TIMES INVITES ANOTHER TROUNCING

Feeling betrayed and disturbed by the disappearance of baseball coverage in The New York Times, readers of this site continue to express their feelings in e-mail messages. The most recent comments have come as the Times’ baseball coverage plunged to its nadir last week. For someone who covered baseball for the Times for 39 years, it was a sickening sight.

Readers thought so, too.

“You hit the nail on the head,” Rick Assad wrote. “The New York Times’ baseball coverage isn’t what it used to be. The same holds true for the LA Times. I remember when they’d have at least three covering a World Series. Now it’s Bill Shaikin and that’s it.”

I’m not familiar with what’s happening in Los Angeles, but The New York Times is headed in a direction that is not helpful to Major League Baseball. The newspaper is providing less coverage than ever.

The last three days of last week shockingly lacked what used to be baseball coverage.

The Thursday edition had sufficient coverage of two news developments – the Colorado Rockies’ release of Jose Reyes over his domestic violence issue and Ichiro Suzuki’s passing Pete Rose’s career hit total.

The rest of the previous day’s baseball, though, was stuffed into a brief description of some of the games played, including the Yankees and the Mets. The baseball briefs were placed at the bottom of the fifth of six sports pages, under an article headlined “TNT’s Sager Will Join ABC for Game 6 Broadcast.”

The next day’s paper had an article on David Wright’s neck operation, but the Mets’ game and the few other games that finished in time to make that edition again were squeezed into a small space at the bottom of the fifth page of the six-page section.

Meanwhile, an entire page was devoted to soccer and another whole page was consumed by six photos and a short article headlined “Russians Are Making An Impact In M.M.A.”

In Saturday’s paper baseball was represented by an article about Matt Harvey’s loss for the Mets and that same tiny space, tucked into the bottom corner of the fourth page of the six-page section. It included an Associated Press report on the Yankees’ win over Minnesota.

With the Times so desperate to acquire and preserve its revenue, shedding its best reporters, curtailing its coverage in previously dominating areas, I see the day coming when the Times won’t send reporters to games on the road or at home but simply use the AP, leaving the coverage vague and absent any insight.

“The Times sports section editors have their own agendas, it doesn’t matter what the readers care about or want,” Peter Wagner wrote. “Evidently, their market research combined with their serious financial constraints prevent them from sending reporters all over the country, so we get a diminished product. The writing is still great, we can give them that, but what they chose to write about is perplexing.
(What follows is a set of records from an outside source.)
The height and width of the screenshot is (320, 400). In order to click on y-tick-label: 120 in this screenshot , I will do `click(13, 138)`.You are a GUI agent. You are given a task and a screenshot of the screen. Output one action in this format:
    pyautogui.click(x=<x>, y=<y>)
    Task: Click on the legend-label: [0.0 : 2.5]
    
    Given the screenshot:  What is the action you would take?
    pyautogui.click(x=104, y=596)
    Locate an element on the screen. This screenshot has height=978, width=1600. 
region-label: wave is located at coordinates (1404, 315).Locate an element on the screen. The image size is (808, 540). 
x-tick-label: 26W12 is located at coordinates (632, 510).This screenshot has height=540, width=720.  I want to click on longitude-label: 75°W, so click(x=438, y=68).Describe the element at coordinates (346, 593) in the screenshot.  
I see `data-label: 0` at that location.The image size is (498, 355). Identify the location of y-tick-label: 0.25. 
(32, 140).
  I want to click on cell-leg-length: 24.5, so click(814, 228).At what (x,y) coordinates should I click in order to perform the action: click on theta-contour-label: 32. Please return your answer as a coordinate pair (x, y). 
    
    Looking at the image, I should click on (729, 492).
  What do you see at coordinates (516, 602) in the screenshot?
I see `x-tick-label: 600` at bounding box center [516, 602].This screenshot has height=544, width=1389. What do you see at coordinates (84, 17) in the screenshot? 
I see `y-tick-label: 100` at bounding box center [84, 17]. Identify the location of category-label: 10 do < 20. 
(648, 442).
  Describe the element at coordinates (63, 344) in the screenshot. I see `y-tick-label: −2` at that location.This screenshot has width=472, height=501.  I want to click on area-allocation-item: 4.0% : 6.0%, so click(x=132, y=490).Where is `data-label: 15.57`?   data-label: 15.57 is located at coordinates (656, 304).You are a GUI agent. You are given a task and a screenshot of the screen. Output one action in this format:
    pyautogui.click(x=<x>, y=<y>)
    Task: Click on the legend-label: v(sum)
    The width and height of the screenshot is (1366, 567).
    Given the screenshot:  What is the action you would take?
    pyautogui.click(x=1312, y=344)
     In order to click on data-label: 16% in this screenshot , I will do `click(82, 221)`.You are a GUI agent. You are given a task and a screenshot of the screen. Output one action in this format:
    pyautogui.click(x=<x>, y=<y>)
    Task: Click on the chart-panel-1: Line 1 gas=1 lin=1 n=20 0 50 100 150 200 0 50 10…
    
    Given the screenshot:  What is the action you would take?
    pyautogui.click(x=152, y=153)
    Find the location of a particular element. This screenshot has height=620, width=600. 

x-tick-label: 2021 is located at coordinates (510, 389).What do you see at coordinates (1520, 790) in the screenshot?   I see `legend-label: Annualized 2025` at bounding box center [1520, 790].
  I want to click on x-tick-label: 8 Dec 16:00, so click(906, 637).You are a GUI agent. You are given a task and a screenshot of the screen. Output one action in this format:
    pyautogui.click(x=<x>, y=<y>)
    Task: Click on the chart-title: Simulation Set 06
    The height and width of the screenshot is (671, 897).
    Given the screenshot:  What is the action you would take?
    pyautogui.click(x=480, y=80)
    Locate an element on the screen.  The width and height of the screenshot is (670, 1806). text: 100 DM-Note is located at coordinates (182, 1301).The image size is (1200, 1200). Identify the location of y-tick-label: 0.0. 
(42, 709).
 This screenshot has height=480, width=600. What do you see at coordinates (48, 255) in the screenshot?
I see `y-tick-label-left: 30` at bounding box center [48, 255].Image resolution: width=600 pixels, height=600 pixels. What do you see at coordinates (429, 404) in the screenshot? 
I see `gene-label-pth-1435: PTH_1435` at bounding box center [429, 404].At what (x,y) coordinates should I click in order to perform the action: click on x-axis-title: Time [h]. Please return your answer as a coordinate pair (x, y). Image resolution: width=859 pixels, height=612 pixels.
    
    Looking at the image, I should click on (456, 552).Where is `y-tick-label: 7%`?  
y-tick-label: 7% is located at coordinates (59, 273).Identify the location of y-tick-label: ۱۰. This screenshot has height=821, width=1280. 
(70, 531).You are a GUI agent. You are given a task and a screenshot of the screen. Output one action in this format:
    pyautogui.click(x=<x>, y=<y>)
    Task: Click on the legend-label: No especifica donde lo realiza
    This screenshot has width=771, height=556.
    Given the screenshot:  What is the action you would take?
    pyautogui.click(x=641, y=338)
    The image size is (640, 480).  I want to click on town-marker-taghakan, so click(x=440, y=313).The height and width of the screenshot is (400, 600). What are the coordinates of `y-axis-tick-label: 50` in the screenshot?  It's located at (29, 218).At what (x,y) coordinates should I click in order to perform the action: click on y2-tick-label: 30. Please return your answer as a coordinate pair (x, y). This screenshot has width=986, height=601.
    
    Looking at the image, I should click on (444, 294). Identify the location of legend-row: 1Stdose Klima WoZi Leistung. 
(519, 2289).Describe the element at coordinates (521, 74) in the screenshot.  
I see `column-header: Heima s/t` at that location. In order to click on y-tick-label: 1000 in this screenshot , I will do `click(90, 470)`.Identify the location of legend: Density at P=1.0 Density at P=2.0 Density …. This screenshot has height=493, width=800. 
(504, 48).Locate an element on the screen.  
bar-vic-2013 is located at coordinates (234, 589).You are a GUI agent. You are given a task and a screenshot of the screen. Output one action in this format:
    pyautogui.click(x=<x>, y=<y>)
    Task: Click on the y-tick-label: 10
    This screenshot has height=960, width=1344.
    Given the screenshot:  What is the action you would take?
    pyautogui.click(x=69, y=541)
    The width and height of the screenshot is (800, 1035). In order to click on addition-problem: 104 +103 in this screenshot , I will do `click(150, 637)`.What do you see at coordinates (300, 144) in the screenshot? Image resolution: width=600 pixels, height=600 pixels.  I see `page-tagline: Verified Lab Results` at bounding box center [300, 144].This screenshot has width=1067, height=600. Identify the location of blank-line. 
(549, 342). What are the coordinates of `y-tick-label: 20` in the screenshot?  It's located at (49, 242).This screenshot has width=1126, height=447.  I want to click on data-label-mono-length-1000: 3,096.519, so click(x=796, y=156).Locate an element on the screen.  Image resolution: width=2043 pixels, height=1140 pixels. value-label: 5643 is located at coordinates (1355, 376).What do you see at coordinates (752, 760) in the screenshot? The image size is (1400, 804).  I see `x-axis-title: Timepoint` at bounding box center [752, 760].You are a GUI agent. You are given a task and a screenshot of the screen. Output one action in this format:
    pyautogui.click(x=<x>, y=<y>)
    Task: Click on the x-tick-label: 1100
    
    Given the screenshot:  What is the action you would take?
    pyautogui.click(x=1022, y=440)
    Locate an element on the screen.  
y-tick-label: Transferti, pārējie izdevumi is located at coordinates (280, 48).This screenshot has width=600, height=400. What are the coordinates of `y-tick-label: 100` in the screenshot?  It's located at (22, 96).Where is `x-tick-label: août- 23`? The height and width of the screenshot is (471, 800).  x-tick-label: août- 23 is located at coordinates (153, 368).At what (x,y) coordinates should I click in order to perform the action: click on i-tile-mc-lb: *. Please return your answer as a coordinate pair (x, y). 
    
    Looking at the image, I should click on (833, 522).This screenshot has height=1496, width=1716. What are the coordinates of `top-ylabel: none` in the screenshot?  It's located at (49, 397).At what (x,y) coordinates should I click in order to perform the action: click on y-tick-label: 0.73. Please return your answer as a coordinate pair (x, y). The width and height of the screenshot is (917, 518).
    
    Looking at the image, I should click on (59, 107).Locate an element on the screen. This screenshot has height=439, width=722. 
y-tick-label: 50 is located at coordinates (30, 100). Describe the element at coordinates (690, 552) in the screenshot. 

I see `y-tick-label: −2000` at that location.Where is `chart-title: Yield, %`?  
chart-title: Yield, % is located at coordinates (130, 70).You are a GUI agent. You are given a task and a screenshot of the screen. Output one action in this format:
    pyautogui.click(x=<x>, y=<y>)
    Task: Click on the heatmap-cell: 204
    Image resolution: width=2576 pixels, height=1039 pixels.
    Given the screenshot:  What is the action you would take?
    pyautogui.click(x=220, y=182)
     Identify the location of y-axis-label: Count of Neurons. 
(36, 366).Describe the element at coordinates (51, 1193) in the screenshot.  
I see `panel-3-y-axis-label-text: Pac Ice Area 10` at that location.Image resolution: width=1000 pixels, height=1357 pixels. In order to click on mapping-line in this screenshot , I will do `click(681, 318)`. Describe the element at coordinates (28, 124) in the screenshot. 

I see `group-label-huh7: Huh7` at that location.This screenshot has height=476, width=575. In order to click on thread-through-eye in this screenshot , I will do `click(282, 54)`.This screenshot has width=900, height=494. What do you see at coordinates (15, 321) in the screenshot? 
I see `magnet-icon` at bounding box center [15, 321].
Using the AP to cover the NHL playoffs, including the local teams, is a joke. We do deserve better.

“The good news is that it forces those of us who are passionate about sports, all sports, to go online to read great writers: You, Tom Boswell, Bill Simmons, to name three. We have to work a little harder to get the insights we want and need, but thankfully we can. It’s just an unfortunate sign of the times that the Times is so out of touch.”

In a follow-up e-mail Wagner said, “Yesterday and again today the paper I was trying to make financial excuses for in my previous Email to you, ran AP stories about both NY baseball teams. That was it. Just a few paragraphs. This is sad, embarrassing and forces their long term, loyal readers elsewhere. Don’t they realize the long term consequences of their short term decisions?”

And then he wrote: “How can we knock some sense into them?? Their insultingly awful coverage forces us to go elsewhere-thus spending less time with their product, wouldn’t that resonate with them?”

They apparently don’t get it, they have their own agenda that is unfathomable to us and they don’t care about their readers who supported them for decades.